Le travail est le dilemme auquel est confrontée l’industrie de la boulangerie qui refuse de disparaître. Et tout comme le remplacement des œufs ou la réduction du sucre, il n’existe pas de solution universelle. Chaque boulangerie est différente, et chaque main-d'œuvre est différente en fonction de la géographie et de l'expérience. Chaque boulangerie doit donc trouver le bon système de stratégies pour attirer et retenir une main-d'œuvre fiable. C'est beaucoup à comprendre dans un pays qui a connu des décennies d'érosion de l'intérêt pour le secteur manufacturier et une main-d'œuvre peu intéressée par les longues heures de travail et l'environnement de la boulangerie.

Pourtant, les défis liés au travail sont omniprésents dans chaque numéro de , et dans ce numéro, de multiples articles y font référence : la transformation des tortillas et du pain plat, l'emballage des collations et même le plan stratégique de l'American Bakers Association (ABA), qui a été annoncé le mois dernier et est présenté au congrès de l'ABA. congrès ce mois-ci. L'un des trois piliers du plan quinquennal de l'ABA est de faire de l'industrie de la boulangerie un lieu de travail de destination. Comme l'a souligné le président et directeur général de l'ABA, Eric Dell, dans le dernier épisode de son podcast, les millennials et la génération Z recherchent un bon salaire et une évolution de carrière, mais aussi un travail significatif où ils croient pouvoir faire la différence. L’industrie de la boulangerie est prête à répondre à ce besoin, car elle produit chaque jour du pain nutritif, de délicieux beignets et tout le reste.

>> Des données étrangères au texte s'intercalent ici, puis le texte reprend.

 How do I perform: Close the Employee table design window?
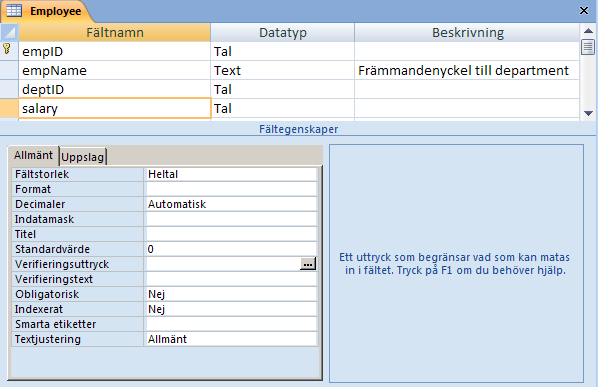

Que faut-il pour devenir un lieu de travail de destination ? C'est un endroit où les gens veulent passer 40 heures par semaine et se sentir appréciés. Pour les entreprises de boulangerie, devenir un lieu de travail de destination est double : le lieu de travail physique et les horaires, puis le côté humain. Ces dernières années, nous avons vu de plus en plus de boulangers prêts à investir dans l'automatisation pour éliminer les tâches répétitives afin de pouvoir proposer des emplois à valeur ajoutée qui nécessitent plus d'engagement de la part des employés. Les investissements dans l'amélioration des conditions de travail, comme la climatisation, les systèmes de gestion de l'air et l'amélioration de l'isolation des fours, sont devenus indispensables pour attirer les employés dans les salles de production. Les entreprises de boulangerie font également preuve de créativité lorsqu'elles élaborent des horaires qui offrent à leurs employés plus de cohérence et un meilleur équilibre entre travail et vie privée, mais cela nécessite une réflexion sérieuse et originale.

Ensuite, il y a la question des personnes. Lors de la conférence BakingTech de l'American Society of Baking plus tôt cette année, Bill Benjamin, expert en performance et en leadership, a parlé de l'importance de l'intelligence émotionnelle dans la main-d'œuvre d'aujourd'hui. Il a souligné que les équipes performantes reposent sur la connexion et le courage. Ces deux principes dénotent une équipe très connectée les uns aux autres, et les membres de l’équipe se sentent suffisamment en sécurité pour exprimer leur opinion, apportant de nouvelles idées ou des critiques constructives. Cela nécessite que les managers s'autorégulent lors des moments intenses pour rester calmes, curieux et privilégier l'écoute de leurs collaborateurs, ce qui pose les bases d'une équipe dans laquelle les gens veulent se présenter et donner le meilleur d'eux-mêmes. Non seulement l’employé en profite, mais l’entreprise récolte également les fruits d’un employé engagé et engagé faisant de son mieux neuf fois sur 10.

Le lieu de travail de destination est celui qui considère que sa main-d'œuvre est l'atout le plus précieux de l'entreprise et agit en conséquence.